*QUESTIONS*:
a: According to the cryomicroscopy article, why does knowing the three-dimensional structure of the virus proteins make it possible to fight SARS-CoV-2?
b: List every labeled field in the header of the cryomicroscopy article, along with the value given for each.
c: Duplicate the passage of the cryomicroscopy article that begins at the words "Estimated reading time: 1" and stops after the words "San Raffaele University.".

Start of EXTRACT

Electrical cryomicroscopy: small electrons to visualize large molecules

Electrical cryomicroscopy: small electrons to visualize large molecules

Publication date: 07-07-2020

Updated on: 01-03-2023

Topic: Covid-19

Estimated reading time: 1 min

The ongoing COVID-19 pandemic has forced the scientific community to devote itself to the research and development of various strategies to fight SARS-CoV-2. The only way to identify new antivirals is through the knowledge of the three-dimensional structure, the shape, of the virus proteins that are responsible for cell infection and virus replication. Once the structure of proteins is known, it is possible for chemists to synthesize compounds that block its function, and consequently the virus’s life cycle. We discussed the matter with Dr. Massimo Degano, Group leader of the Biocrystallography Unit at the San Raffaele Reasearch Hospital and lecturer at the Vita-Salute San Raffaele University.

The cryo-electron microscopy (cryo-EM) allows observing in atomic detail the structure of molecules of infinitesimal dimensions: what does it consist of?

Electron microscopy is substantially similar to optical microscopy, which works by irradiating an object with visible light and re-focusing the rays deflected by the object through lenses on the eye retina or on a screen. By using appropriate lenses, we can enlarge the image to appreciate the finer details. Here the term “resolution” comes into play, i.e. the ability to see two objects as distinct at a minimum distance. The human eye has a resolution of approximately 0.1 millimeters. With optical microscopes that exploit visible light it is possible to reach a resolution of 0.2 micrometers, that is 500 times greater. Such resolution allows observing individual cells, but not smaller objects such as viruses, proteins and other biological molecules.

To see even smaller objects, you need to use something other than visible light: electrons. Electrons, subatomic particles and therefore much smaller even than the molecules we want to visualize, are deflected from their path by the atoms of the molecules, exactly as light is deflected by the edges of an object. With very specific lenses, made not of solid materials but made up of electric fields, we can focus the electrons and obtain the image of the molecules.

End of EXTRACT
Start of MATERIAL PROVIDED

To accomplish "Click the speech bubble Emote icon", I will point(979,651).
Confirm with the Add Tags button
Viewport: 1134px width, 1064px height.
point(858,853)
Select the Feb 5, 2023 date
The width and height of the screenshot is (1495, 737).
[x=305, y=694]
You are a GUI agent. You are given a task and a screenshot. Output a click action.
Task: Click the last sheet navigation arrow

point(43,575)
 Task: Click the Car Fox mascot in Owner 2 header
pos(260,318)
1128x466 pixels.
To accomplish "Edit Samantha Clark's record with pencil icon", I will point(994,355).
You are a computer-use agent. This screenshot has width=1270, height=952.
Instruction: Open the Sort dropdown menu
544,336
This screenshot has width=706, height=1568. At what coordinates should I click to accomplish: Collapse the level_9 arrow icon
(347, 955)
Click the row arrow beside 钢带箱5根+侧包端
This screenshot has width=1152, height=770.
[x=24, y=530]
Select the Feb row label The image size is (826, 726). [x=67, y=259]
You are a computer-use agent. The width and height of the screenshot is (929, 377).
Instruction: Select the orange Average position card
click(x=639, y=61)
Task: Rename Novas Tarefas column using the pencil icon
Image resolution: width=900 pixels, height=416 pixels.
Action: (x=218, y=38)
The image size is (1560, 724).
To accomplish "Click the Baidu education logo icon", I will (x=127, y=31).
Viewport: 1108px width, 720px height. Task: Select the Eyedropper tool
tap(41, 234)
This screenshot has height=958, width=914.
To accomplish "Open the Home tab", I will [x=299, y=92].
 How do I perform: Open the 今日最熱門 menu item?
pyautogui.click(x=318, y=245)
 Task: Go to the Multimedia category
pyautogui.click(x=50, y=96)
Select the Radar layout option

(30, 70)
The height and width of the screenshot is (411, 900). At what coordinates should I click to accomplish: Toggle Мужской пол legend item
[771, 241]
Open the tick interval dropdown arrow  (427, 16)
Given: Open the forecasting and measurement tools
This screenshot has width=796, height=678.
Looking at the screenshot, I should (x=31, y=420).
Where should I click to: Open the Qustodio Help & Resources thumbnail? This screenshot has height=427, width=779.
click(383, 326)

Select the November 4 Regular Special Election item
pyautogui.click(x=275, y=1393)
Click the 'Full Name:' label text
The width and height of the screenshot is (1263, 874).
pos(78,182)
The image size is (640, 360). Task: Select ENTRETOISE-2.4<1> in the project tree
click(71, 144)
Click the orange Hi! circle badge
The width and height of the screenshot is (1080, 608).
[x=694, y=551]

End of MATERIAL PROVIDED

*EXPECTED OUTPUTS*:
a: Once the structure of the proteins is known, chemists can synthesize compounds that block their function. Blocking that function also blocks the virus's life cycle.

b:
Publication date: 07-07-2020
Updated on: 01-03-2023
Topic: Covid-19
Estimated reading time: 1 min

c:
Estimated reading time: 1 min

The ongoing COVID-19 pandemic has forced the scientific community to devote itself to the research and development of various strategies to fight SARS-CoV-2. The only way to identify new antivirals is through the knowledge of the three-dimensional structure, the shape, of the virus proteins that are responsible for cell infection and virus replication. Once the structure of proteins is known, it is possible for chemists to synthesize compounds that block its function, and consequently the virus’s life cycle. We discussed the matter with Dr. Massimo Degano, Group leader of the Biocrystallography Unit at the San Raffaele Reasearch Hospital and lecturer at the Vita-Salute San Raffaele University.